§ EXERCISE INSTRUCTIONS
Transcribe exactly the line containing "Image resolution: width=1852" and every line after it, through the end of the records below.

*** INFORMATION SHOWN ***

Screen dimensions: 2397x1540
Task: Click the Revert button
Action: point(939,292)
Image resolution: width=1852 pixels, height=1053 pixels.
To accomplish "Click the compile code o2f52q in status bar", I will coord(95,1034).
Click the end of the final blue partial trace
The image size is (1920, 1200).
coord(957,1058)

*** End of INFORMATION SHOWN ***

§ TASK OUTPUT
Image resolution: width=1852 pixels, height=1053 pixels.
To accomplish "Click the compile code o2f52q in status bar", I will coord(95,1034).
Click the end of the final blue partial trace
The image size is (1920, 1200).
coord(957,1058)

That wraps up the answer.